Source data:
☆ ☆ ☆ ☆
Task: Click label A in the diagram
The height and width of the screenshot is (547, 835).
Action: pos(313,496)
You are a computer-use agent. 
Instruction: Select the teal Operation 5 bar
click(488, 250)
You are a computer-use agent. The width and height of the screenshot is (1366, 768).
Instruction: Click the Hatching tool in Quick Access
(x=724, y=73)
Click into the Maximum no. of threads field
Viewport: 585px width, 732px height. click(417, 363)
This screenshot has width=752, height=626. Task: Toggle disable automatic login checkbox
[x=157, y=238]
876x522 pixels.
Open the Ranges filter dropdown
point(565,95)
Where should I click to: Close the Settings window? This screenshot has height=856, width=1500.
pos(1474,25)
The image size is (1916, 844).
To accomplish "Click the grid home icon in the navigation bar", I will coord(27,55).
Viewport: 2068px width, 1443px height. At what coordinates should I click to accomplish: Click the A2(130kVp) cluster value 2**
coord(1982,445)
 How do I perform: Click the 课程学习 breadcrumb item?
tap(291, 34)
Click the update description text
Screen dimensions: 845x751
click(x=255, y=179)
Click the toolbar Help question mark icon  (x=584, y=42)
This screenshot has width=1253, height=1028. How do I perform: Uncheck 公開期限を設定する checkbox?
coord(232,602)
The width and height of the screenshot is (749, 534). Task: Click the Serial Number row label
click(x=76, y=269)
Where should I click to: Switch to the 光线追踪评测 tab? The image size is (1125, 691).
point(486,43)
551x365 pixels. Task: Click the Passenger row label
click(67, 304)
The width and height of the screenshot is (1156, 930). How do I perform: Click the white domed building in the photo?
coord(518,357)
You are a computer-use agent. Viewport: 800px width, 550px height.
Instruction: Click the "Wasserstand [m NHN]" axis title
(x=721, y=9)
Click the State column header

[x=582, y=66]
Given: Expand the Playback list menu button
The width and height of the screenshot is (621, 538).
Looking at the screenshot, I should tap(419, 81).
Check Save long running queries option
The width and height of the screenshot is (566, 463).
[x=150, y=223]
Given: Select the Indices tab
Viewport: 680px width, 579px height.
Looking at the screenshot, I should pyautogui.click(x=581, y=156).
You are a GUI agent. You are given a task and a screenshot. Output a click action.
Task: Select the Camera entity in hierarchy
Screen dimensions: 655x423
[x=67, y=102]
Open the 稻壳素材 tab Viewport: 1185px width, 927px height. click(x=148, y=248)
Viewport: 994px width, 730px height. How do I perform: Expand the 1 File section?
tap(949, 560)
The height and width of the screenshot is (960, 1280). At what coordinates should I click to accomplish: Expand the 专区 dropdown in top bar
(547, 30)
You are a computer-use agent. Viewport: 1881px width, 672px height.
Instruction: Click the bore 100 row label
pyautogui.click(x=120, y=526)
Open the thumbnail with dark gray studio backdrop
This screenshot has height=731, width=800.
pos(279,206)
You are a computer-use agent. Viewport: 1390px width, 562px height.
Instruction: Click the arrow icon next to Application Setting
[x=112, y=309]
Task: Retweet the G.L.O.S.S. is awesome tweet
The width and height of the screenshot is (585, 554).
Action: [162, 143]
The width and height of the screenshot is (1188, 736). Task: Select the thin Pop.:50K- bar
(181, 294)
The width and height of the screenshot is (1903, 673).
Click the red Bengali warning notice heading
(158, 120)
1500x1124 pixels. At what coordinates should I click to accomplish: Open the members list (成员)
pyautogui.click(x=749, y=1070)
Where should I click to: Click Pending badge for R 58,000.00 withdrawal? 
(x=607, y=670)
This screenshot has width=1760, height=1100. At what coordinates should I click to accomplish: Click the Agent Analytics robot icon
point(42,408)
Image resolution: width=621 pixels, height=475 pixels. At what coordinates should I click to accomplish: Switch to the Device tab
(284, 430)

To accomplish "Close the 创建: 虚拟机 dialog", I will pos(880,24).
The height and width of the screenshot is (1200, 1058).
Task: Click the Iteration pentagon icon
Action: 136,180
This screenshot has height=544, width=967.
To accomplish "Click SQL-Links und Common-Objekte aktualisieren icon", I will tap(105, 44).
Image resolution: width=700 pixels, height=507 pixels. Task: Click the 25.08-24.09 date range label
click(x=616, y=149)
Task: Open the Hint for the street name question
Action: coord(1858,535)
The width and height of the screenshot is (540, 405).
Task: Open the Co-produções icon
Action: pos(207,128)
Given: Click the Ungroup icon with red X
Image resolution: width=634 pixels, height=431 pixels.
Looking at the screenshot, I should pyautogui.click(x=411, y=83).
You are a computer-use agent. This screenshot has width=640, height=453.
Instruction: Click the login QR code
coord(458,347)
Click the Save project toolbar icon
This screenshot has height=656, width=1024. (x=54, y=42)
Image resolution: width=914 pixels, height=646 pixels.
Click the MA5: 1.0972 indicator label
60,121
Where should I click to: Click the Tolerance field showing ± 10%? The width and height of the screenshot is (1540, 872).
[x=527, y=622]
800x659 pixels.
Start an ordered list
☆ ☆ ☆ ☆
To do:
Could you write out exactly the lines above, starting at the first one and ending with the line that has "You are a GUI"?

Output for this task:
Task: Click label A in the diagram
The height and width of the screenshot is (547, 835).
Action: pos(313,496)
You are a computer-use agent. 
Instruction: Select the teal Operation 5 bar
click(488, 250)
You are a computer-use agent. The width and height of the screenshot is (1366, 768).
Instruction: Click the Hatching tool in Quick Access
(x=724, y=73)
Click into the Maximum no. of threads field
Viewport: 585px width, 732px height. click(417, 363)
This screenshot has width=752, height=626. Task: Toggle disable automatic login checkbox
[x=157, y=238]
876x522 pixels.
Open the Ranges filter dropdown
point(565,95)
Where should I click to: Close the Settings window? This screenshot has height=856, width=1500.
pos(1474,25)
The image size is (1916, 844).
To accomplish "Click the grid home icon in the navigation bar", I will coord(27,55).
Viewport: 2068px width, 1443px height. At what coordinates should I click to accomplish: Click the A2(130kVp) cluster value 2**
coord(1982,445)
 How do I perform: Click the 课程学习 breadcrumb item?
tap(291, 34)
Click the update description text
Screen dimensions: 845x751
click(x=255, y=179)
Click the toolbar Help question mark icon  (x=584, y=42)
This screenshot has width=1253, height=1028. How do I perform: Uncheck 公開期限を設定する checkbox?
coord(232,602)
The width and height of the screenshot is (749, 534). Task: Click the Serial Number row label
click(x=76, y=269)
Where should I click to: Switch to the 光线追踪评测 tab? The image size is (1125, 691).
point(486,43)
551x365 pixels. Task: Click the Passenger row label
click(67, 304)
The width and height of the screenshot is (1156, 930). How do I perform: Click the white domed building in the photo?
coord(518,357)
You are a computer-use agent. Viewport: 800px width, 550px height.
Instruction: Click the "Wasserstand [m NHN]" axis title
(x=721, y=9)
Click the State column header

[x=582, y=66]
Given: Expand the Playback list menu button
The width and height of the screenshot is (621, 538).
Looking at the screenshot, I should tap(419, 81).
Check Save long running queries option
The width and height of the screenshot is (566, 463).
[x=150, y=223]
Given: Select the Indices tab
Viewport: 680px width, 579px height.
Looking at the screenshot, I should pyautogui.click(x=581, y=156).
You are a GUI agent. You are given a task and a screenshot. Output a click action.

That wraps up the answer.